17. La société requérante soutient que le syndicat mixte de gestion de l'eau et de l'assainissement de Guadeloupe n'a pas sollicité des candidats attributaires, avant l'information des candidats évincés, la production de leur attestation d'assurance obligatoire. La circonstance, à la supposer avérée, comme le soutient la société Sogua TP, que la communication des certificats et attestations d'assurance prévus par les articles R. 2142-12 du code de la commande publique et L. 241-1 du code des assurances ne soit pas intervenue dans le délai prescrit par les stipulations de l'article 7.03 du règlement de la consultation, n'est pas de nature à léser la société requérante dès lors qu'il est constant que les documents, attestant que les candidats attributaires étaient à jour de leurs obligations en matière d'assurance décennale, ont été transmis avant la signature du marché, comme le fait valoir le syndicat mixte de gestion de l'eau et de l'assainissement de Guadeloupe, qui produit lesdites attestations.
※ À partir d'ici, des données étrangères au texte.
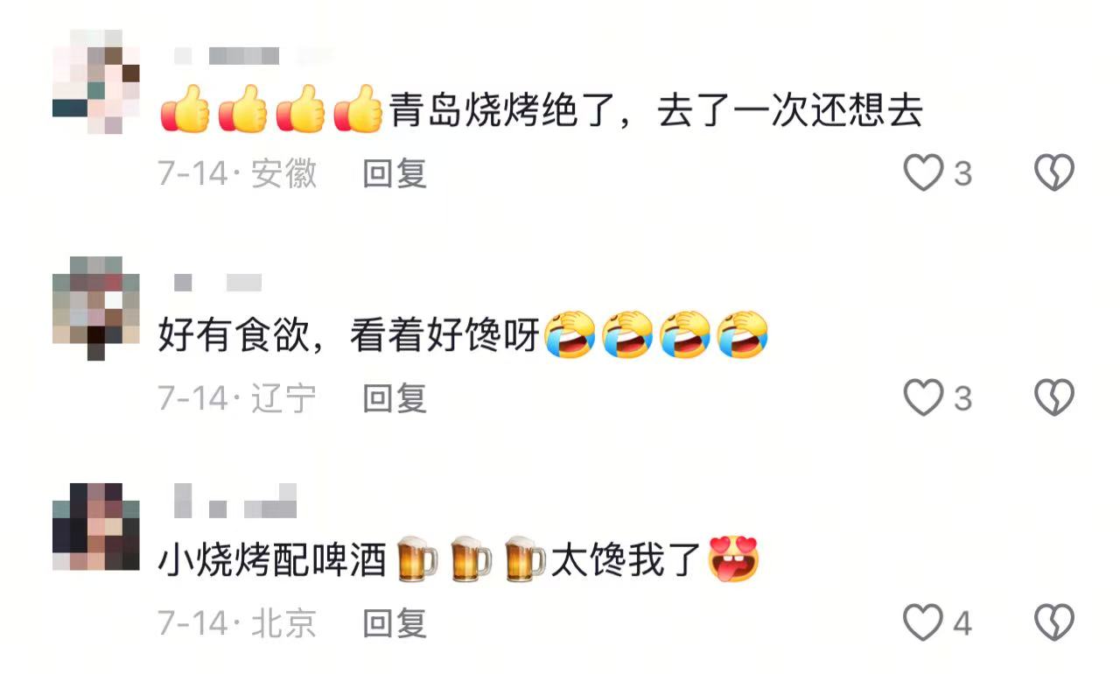Viewport: 1120px width, 674px height.
Task: Tap the 7-14·安徽 timestamp
Action: pos(237,173)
S'agissant des capacités techniques et professionnelles :

18. Aux termes de l'article R. 2142-13 du code de la commande publique : "L'acheteur peut imposer des conditions garantissant que les opérateurs économiques possèdent les ressources humaines et techniques et l'expérience nécessaires pour exécuter le marché en assurant un niveau de qualité approprié. A cette fin, dans les marchés de services ou de travaux et les marchés de fournitures nécessitant des travaux de pose ou d'installation ou comprenant des prestations de service[s], l'acheteur peut imposer aux candidats qu'ils indiquent les noms et les qualifications professionnelles pertinentes des personnes physiques qui seront chargées de l'exécution du marché en question.". Et aux termes de l'article

R. 2142-14 du même code : "L'acheteur peut exiger que les opérateurs économiques disposent d'un niveau d'expérience suffisant, démontré par des références adéquates provenant de marchés exécutés antérieurement. Toutefois, l'absence de références relatives à l'exécution de marchés de même nature ne peut justifier, à elle seule, l'élimination d'un candidat.".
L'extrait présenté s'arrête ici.